While this particular installation of icinga2 is important to me, it's not really production. So if you want to throw patches at me, please do as I am willing to do almost whatever it takes to get this running again. Thanks in advance.
So, updated to 2.12.0 and it still crashes on startup.
I'm running into an issue under OpenBSD 6.7-stable, which to me looks really similar to what is being described above. Setup is similar: icinga2-2.11.5v0 (from packages) and API feature enabled and setup as a satalite.
When sending updates from the master it crashes.

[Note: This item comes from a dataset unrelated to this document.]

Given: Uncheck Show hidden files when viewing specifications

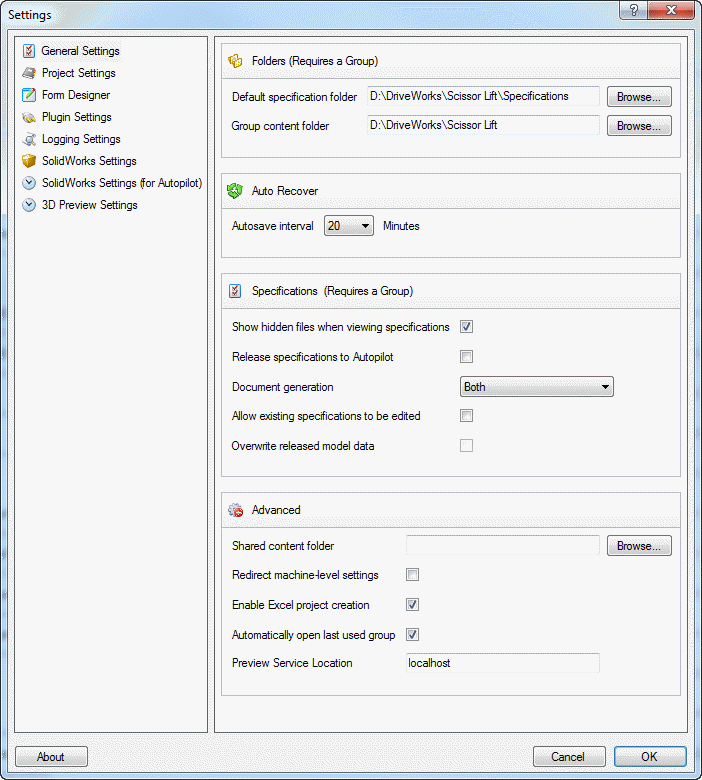Looking at the screenshot, I should (466, 327).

In my particular case directly after /var/lib/icinga2/api/zones-stage/pub//_etc/generated_dbconfig_hosts.conf
is copied into /var/lib/icinga2/api/zones/pub//_etc/generated_dbconfig_hosts.conf
.
After creating a build with debug symbols I managed to get the following backtrace:
#0 thrkill () at -:3
#1 0x00000a94dd2ce2ae in _libc_abort () at /usr/src/lib/libc/stdlib/abort.c:61
#2 0x00000a94dd231e9c in _libc_pthread_mutex_unlock (mutexp=<optimized out>) at /usr/src/lib/libc/thread/rthread_mutex.c:265
#3 0x00000a9272acc510 in boost::posix::pthread_mutex_unlock (m=0xa927306f488 <icinga::ApiListener::m_ConfigSyncStageLock>) at /usr/local/include/boost/thread/pthread/mutex.hpp:71
#4 boost::mutex::unlock (this=0xa927306f488 <icinga::ApiListener::m_ConfigSyncStageLock>) at /usr/local/include/boost/thread/pthread/mutex.hpp:125
#5 boost::unique_lock<boost::mutex>::~unique_lock (this=<optimized out>) at /usr/local/include/boost/thread/lock_types.hpp:331
#6 icinga::intrusive_ptr_release<boost::unique_lock<boost::mutex> > (object=0xa952e854d60) at /usr/ports/pobj/icinga2-2.11.5/icinga2-2.11.5/lib/base/shared.hpp:27
#7 boost::intrusive_ptr<icinga::Shared<boost::unique_lock<boost::mutex> > >::~intrusive_ptr (this=<optimized out>) at /usr/local/include/boost/smart_ptr/intrusive_ptr.hpp:98
#8 icinga::ApiListener::AsyncTryActivateZonesStage(std::__1::vector<icinga::String, std::__1::allocator<icinga::String> > const&, boost::intrusive_ptr<icinga::Shared<boost::unique_lock<boost::mutex> > > const&)::$_34::~$_34() (this=0xa949f7244c8)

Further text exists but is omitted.